Reputation: 1882
I have a table that has the following fields
----------------------------------
| id | user_id | doc_id |
----------------------------------
I want to create a new unique constraint to make sure that there are no repeat user_id and doc_id records. Aka a user can only be linked to a doc one time. That is simple enough.
ALTER TABLE mytable
ADD CONSTRAINT uniquectm_const UNIQUE (user_id, doc_id);
The issue is I have records that currently violate that constraint. I was wondering if there is an easy way to query for those records or to tell postgres just delete anything that violates the constraint.
Upvotes: 2
Views: 1316
Reputation: 12675
I would modify the query by @JNevill like this:
SELECT *
FROM
(
SELECT id, user_id, doc_id,
ROW_NUMBER() OVER (PARTITION BY user_id, doc_id ORDER BY id ASC) AS num
FROM mytable
)
WHERE num > 1;
The two differences that really matter are:
ROW_NUMBER()
instead of COUNT()
ORDER BY
which follows PARTITION BY
With COUNT(*)
you get the total number of conflicting rows for each user_id
, doc_id
pair. But with ROW_NUMBER()
you get them ordered 1, 2, 3, etc, therefore final dup_num > 1
will give you minimum rows which need to be deleted to satisfy your constraint, not all the problematic ones. Moreover, by changing ORDER BY
criteria you decide whether you get the newest, the oldest or what kind of rows (in the above example, the newest ones that would violate the constraint).
Upvotes: 0
Reputation: 50218
Identifying records that violate your new key:
SELECT *
FROM
(
SELECT id, user_id, doc_id
, COUNT(*) OVER (PARTITION BY user_id, doc_id) as unique_check
FROM mytable
)
WHERE unique_check > 1;
Then you can figure out from those duplicates, which should be deleted and perform the delete.

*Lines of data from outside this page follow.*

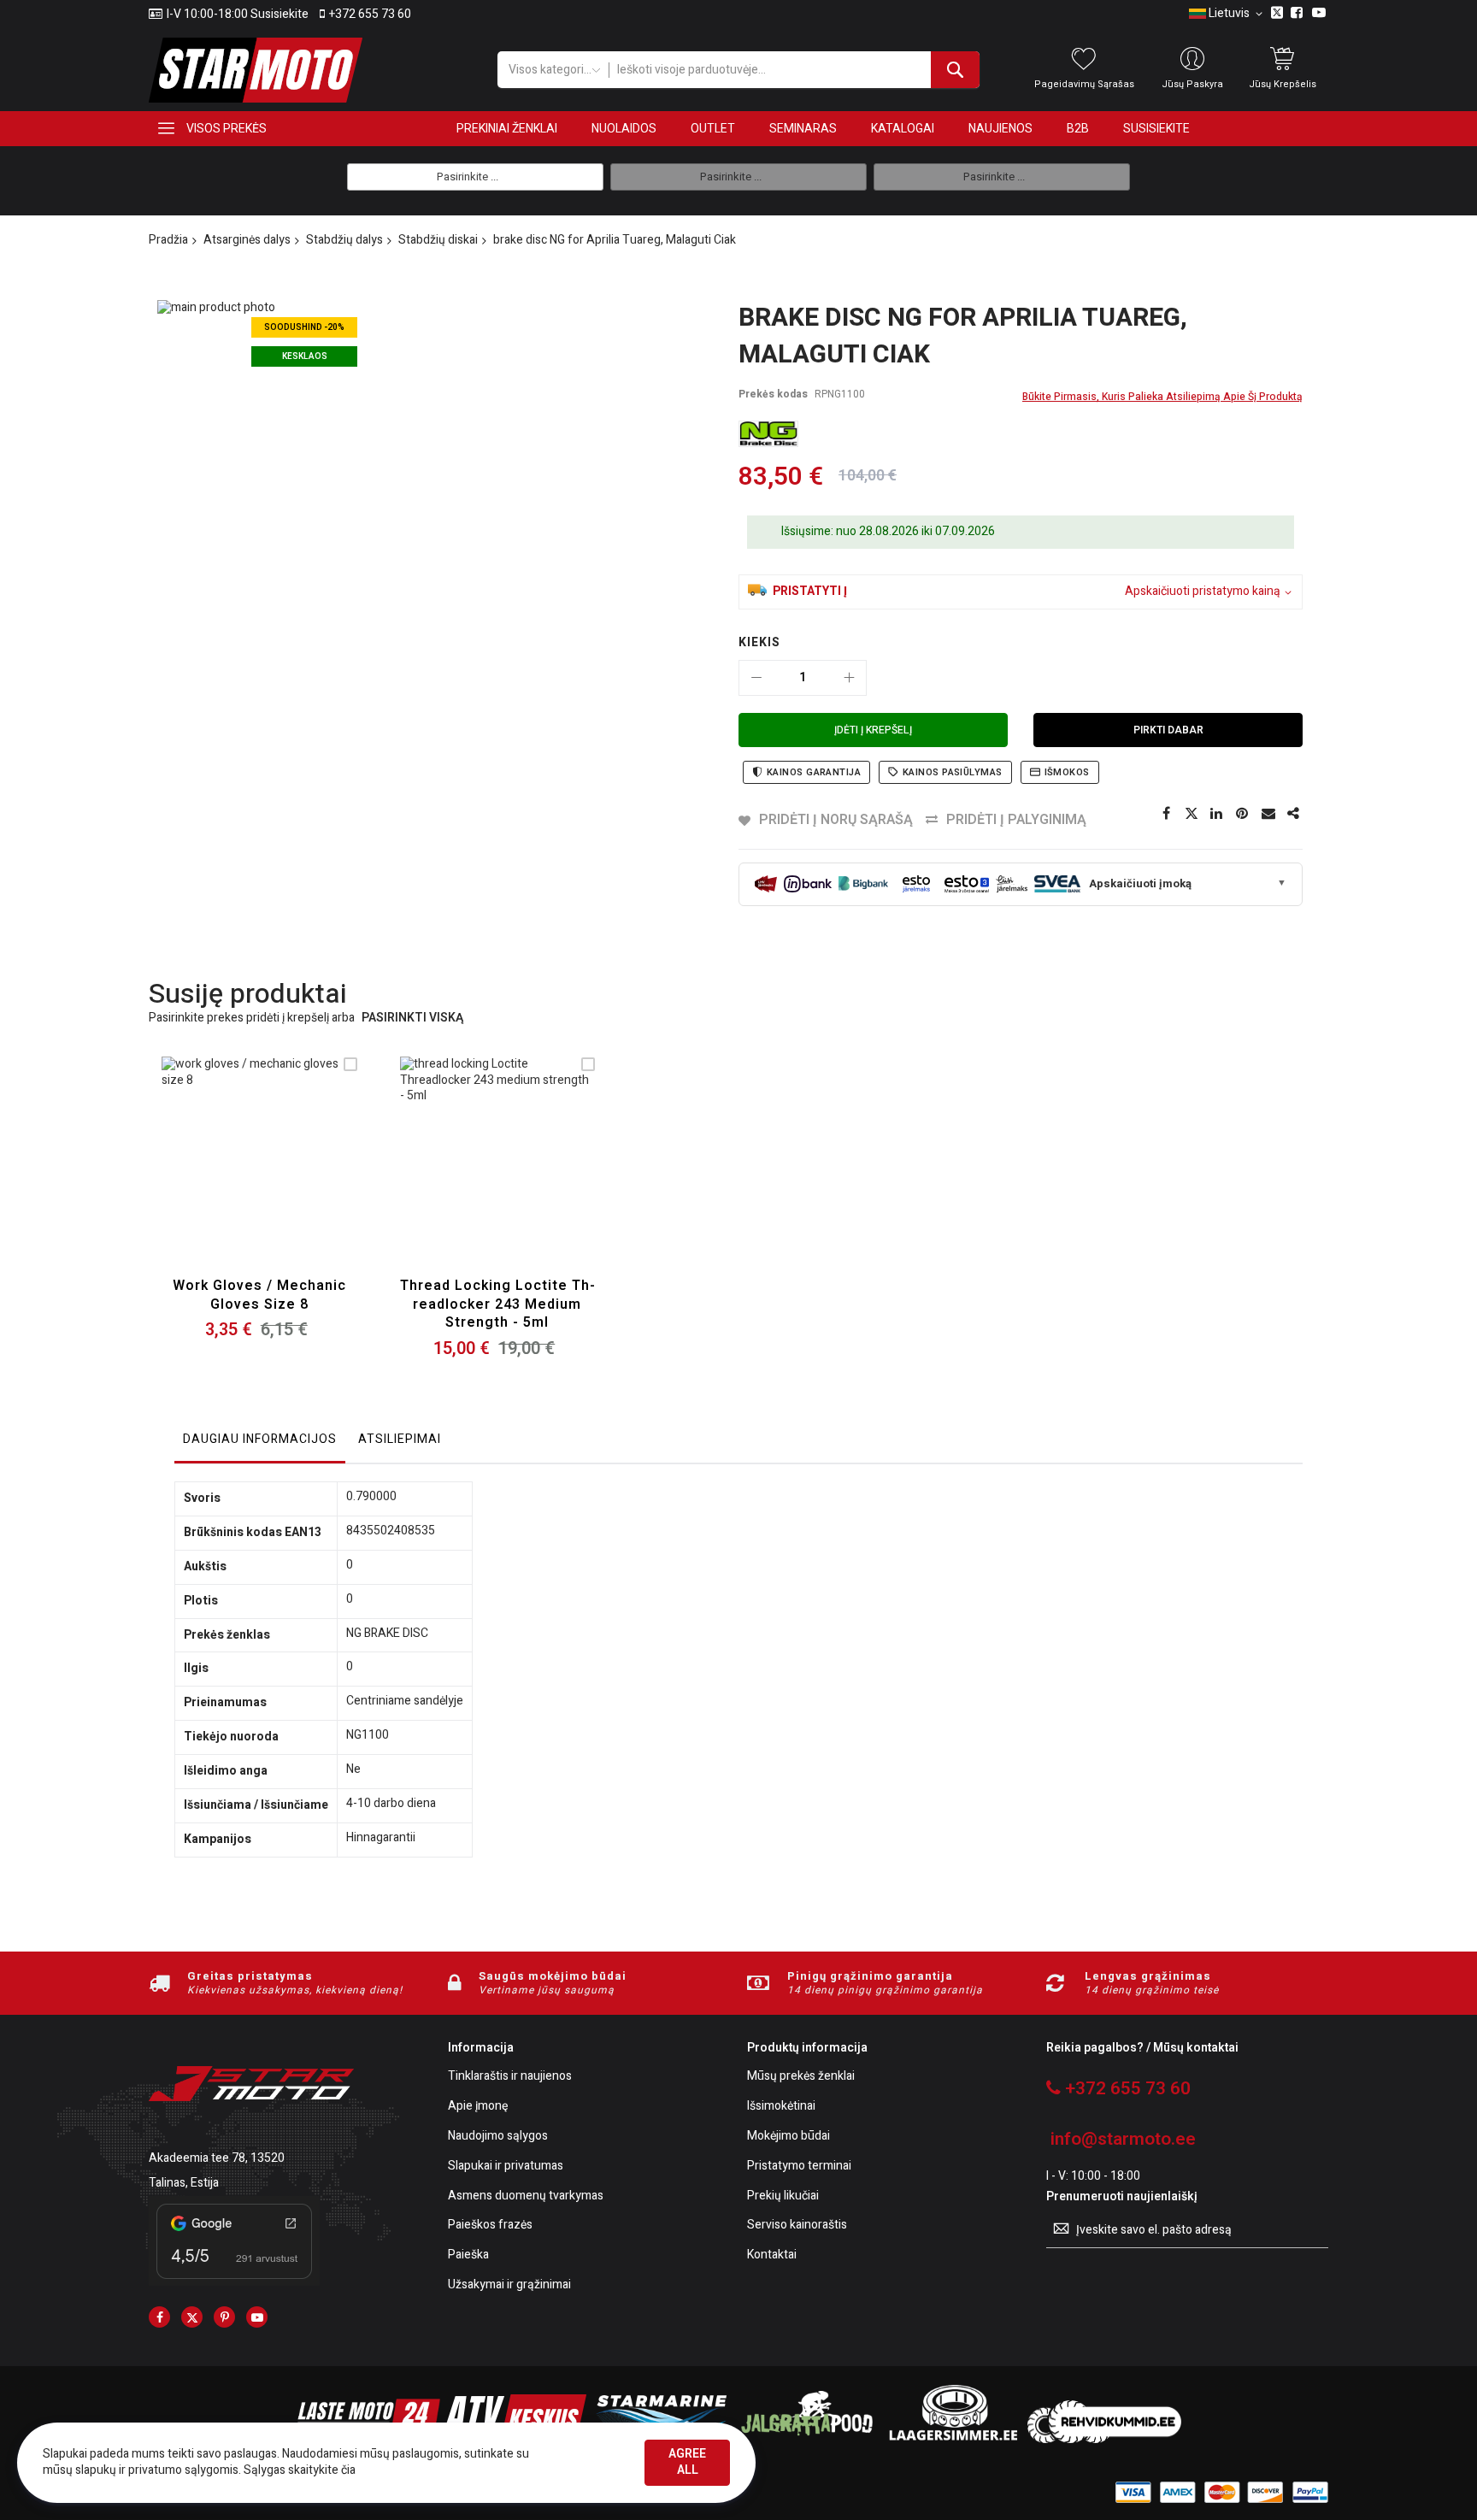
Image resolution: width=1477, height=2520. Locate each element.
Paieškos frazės (490, 2225)
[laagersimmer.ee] (953, 2439)
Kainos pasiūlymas (952, 772)
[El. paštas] (1268, 813)
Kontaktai (772, 2255)
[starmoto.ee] (255, 70)
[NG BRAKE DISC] (768, 434)
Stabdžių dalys (344, 240)
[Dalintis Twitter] (1191, 813)
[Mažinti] (756, 678)
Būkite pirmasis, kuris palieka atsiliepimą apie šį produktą (1162, 396)
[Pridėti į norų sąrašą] (259, 1175)
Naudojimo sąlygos (498, 2136)
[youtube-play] (257, 2317)
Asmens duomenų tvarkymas (525, 2196)
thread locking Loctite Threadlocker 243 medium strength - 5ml (497, 1304)
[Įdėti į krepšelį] (219, 1175)
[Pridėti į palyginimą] (299, 1175)
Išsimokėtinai (781, 2107)
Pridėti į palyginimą (1016, 820)
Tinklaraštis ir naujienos (510, 2077)
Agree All (687, 2462)
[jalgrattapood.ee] (807, 2439)
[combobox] (794, 69)
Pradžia (168, 240)
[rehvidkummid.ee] (1104, 2439)
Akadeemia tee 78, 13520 (217, 2158)
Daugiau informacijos (260, 1439)
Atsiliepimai (399, 1439)
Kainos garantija (814, 772)
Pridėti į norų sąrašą (836, 820)
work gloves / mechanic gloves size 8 (259, 1295)
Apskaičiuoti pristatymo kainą (1202, 592)
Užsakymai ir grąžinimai (509, 2285)
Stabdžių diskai (438, 240)
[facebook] (159, 2317)
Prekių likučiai (783, 2196)
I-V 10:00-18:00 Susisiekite (238, 14)
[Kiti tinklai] (1294, 813)
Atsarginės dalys (247, 240)
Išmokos (1067, 772)
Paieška (468, 2255)
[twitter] (192, 2317)
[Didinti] (849, 678)
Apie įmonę (478, 2107)
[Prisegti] (1242, 813)
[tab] (259, 1443)
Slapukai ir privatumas (505, 2166)
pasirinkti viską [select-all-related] (412, 1018)
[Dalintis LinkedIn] (1217, 813)
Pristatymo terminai (799, 2166)
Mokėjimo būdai (788, 2136)
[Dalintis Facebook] (1165, 813)
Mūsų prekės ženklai (801, 2077)
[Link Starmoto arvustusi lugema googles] (234, 2282)
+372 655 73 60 (370, 14)
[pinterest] (224, 2317)
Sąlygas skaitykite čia (300, 2470)
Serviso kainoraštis (797, 2225)
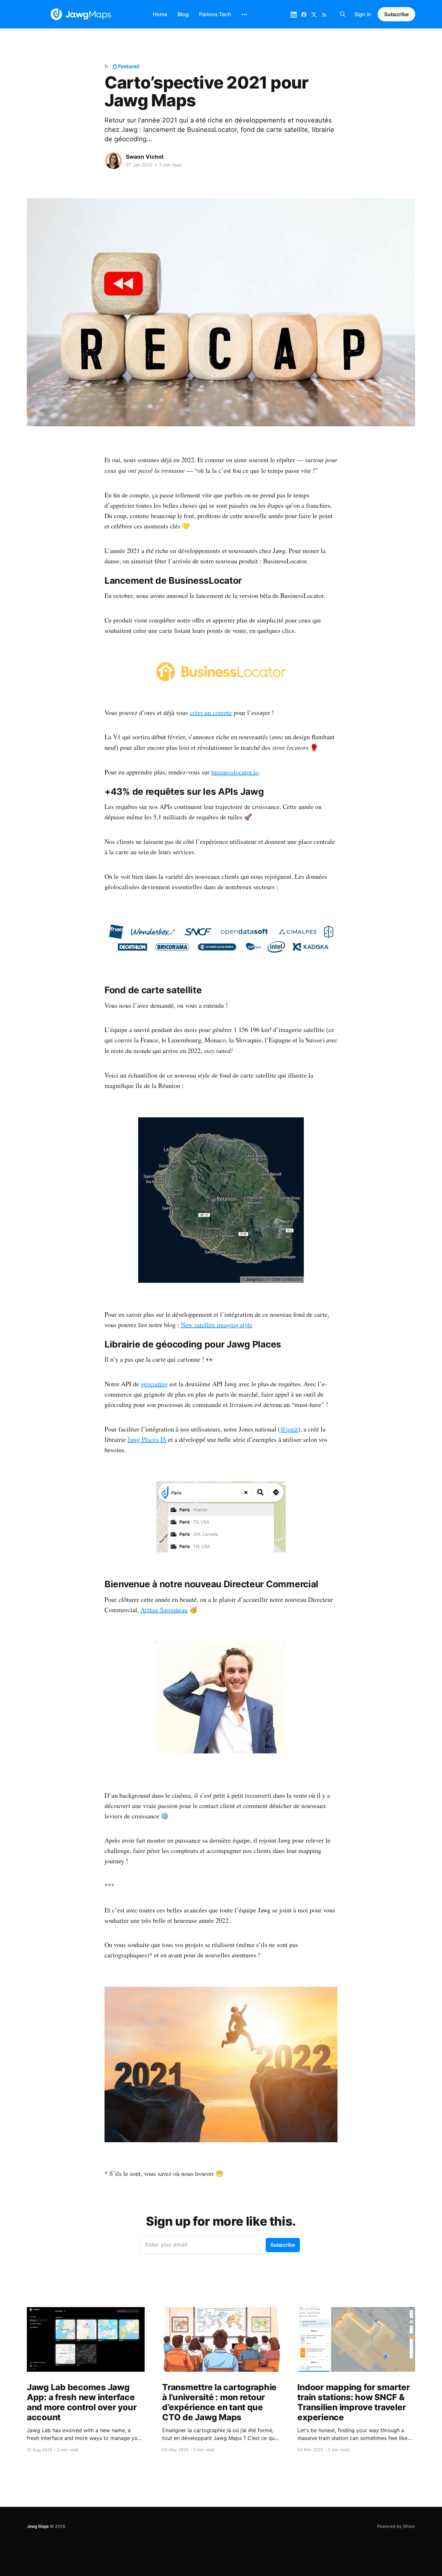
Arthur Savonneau (164, 1609)
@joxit (289, 1429)
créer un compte (211, 712)
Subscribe (396, 14)
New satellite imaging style (216, 1324)
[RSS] (324, 14)
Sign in (362, 14)
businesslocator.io (235, 772)
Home (160, 14)
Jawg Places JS (146, 1439)
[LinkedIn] (293, 14)
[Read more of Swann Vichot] (114, 161)
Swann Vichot (145, 157)
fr (106, 66)
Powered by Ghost (396, 2526)
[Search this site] (342, 14)
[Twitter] (314, 14)
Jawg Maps (38, 2526)
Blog (183, 14)
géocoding (154, 1383)
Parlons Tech (215, 14)
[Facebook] (304, 14)
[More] (244, 14)
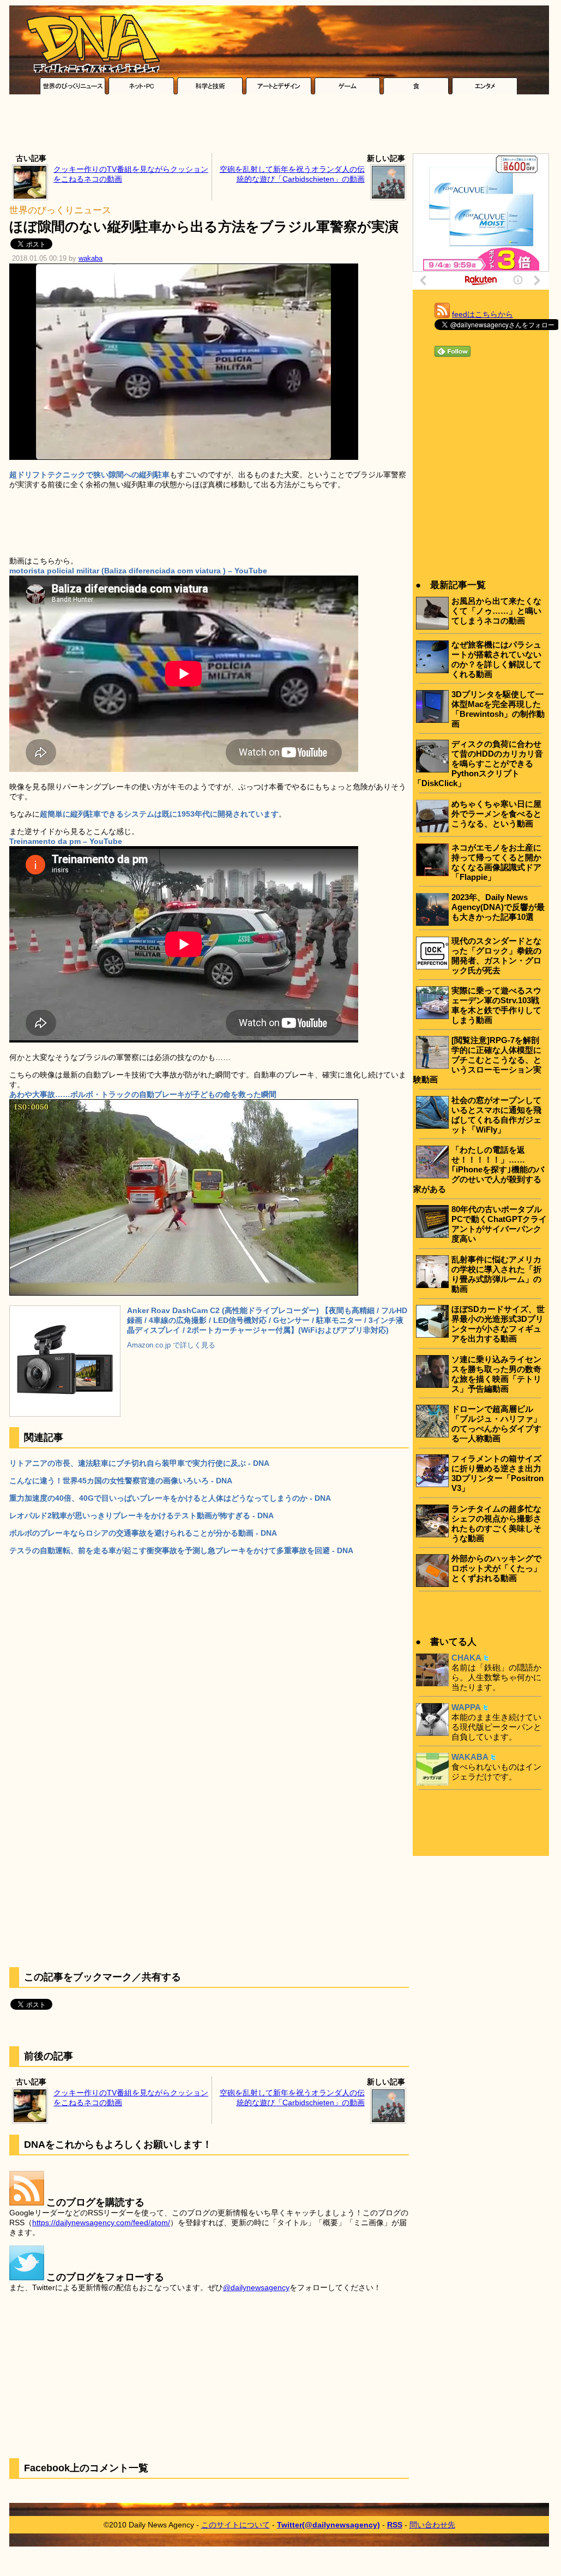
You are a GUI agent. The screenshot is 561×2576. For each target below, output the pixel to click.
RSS (394, 2524)
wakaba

To my knowledge there is no other way to perform this since any automated "Delete any duplicates" command would leave the database engine to decide which of the two-or-more duplicate records to get rid of.
If the entire record is a duplicate (all columns match) then you could just create a new table with your new unique constraint and do a INSERT INTO newtable SELECT DISTINCT * FROM oldtable
but I'm betting that isn't the case.